Dernière mise à jour : il y a 1 jour


Un accordeur en train d'accorder un piano droit, à Paris
Magie ou technique ?...

Lorsque je n'étais « que » pianiste et que je voyais l'accordeur travailler, la scène me paraissait presque magique. Il se penchait sur les chevilles, jouait des notes qui sonnaient faux… puis qui devenaient juste.

Je me demandais : Comment s’y prend-il ? Est-ce un don ? Une science exacte ?

Dans cet article, je vous propose de lever le mystère sur l'accord du piano.

Vous allez découvrir que ce n’est pas une question de magie, mais de technique, d'expérience… et d’un peu de goût.


Déterminer la hauteur de départ

Avant de commencer, on choisit la hauteur à laquelle on va accorder le piano : en général, le La4 sera accordé à 440 Hz ou à 442 Hz.

Traditionnellement, on utilisait un diapason à branches. Aujourd’hui, la plupart des accordeurs préfèrent un diapason électronique, plus précis, qui permet aussi de mesurer la hauteur actuelle du piano.

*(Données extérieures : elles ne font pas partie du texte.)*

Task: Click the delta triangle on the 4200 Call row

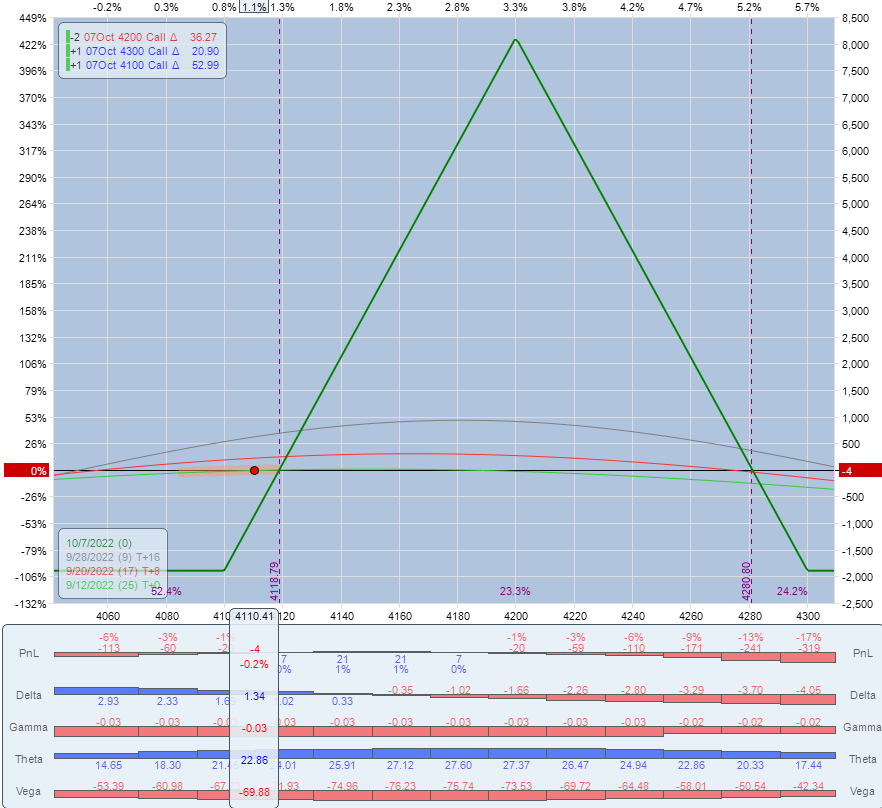Action: click(175, 36)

👉 Si le piano est trop bas (par exemple, si le La est tombé à 435 Hz ou encore moins), on devra faire ce qu’on appelle une mise-au-ton : on retend progressivement les cordes pour les amener à une hauteur acceptable, avant de pouvoir accorder de manière stable.


Une corde à la fois

On accorde toujours une seule corde à la fois, et toujours en la comparant à une autre corde. Pour cela, on utilise des bandes de feutre et des coins en feutre ou en caoutchouc, pour étouffer les cordes qu’on ne veut pas entendre.

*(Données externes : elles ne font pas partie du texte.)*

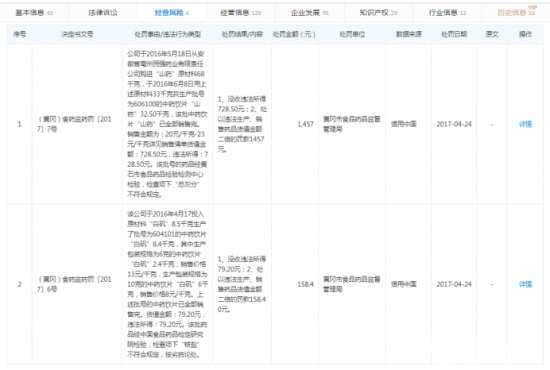Click 详情 link for penalty row 1
The width and height of the screenshot is (550, 370).
point(525,124)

L’outil principal s’appelle une clé d’accord. Elle permet de tourner les chevilles avec finesse, un peu comme un tournevis très spécial.

C’est un geste technique, qui demande précision et souplesse.

Bande de feutre d'accordeur
La bande de feutre
Outils nécessaires à l'accordeur
Coins, bande de feutre et diapason
Coins en caoutchouc pour accorder un piano
Les coins en caoutchouc et la clé d'accord

Écouter les battements

Le principe de l’accord repose sur un phénomène acoustique essentiel : les battements. Lorsqu’on joue deux notes, on entend une sorte de vibrato sur le son. Ce battement provient de l’interaction entre leurs harmoniques.

Plus on s’éloigne de la justesse harmonique, plus les battements s’accélèrent. À l’inverse, lorsqu’un intervalle est parfaitement juste, les battements disparaissent, et le son devient pur, uni, stable. C’est ce critère qui guide tout le travail de l’accordeur : il apprend à écouter, comparer, et mesurer la vitesse de ces battements, parfois jusqu’à pouvoir compter combien se produisent par seconde.

 

Un peu d’acoustique : dans le tempérament égal, que nous utilisons aujourd’hui, chaque intervalle est légèrement modifié par rapport à la justesse naturelle. Les quintes sont rendues légèrement plus petites, les quartes un peu plus grandes, les tierces majeures sensiblement plus larges, etc.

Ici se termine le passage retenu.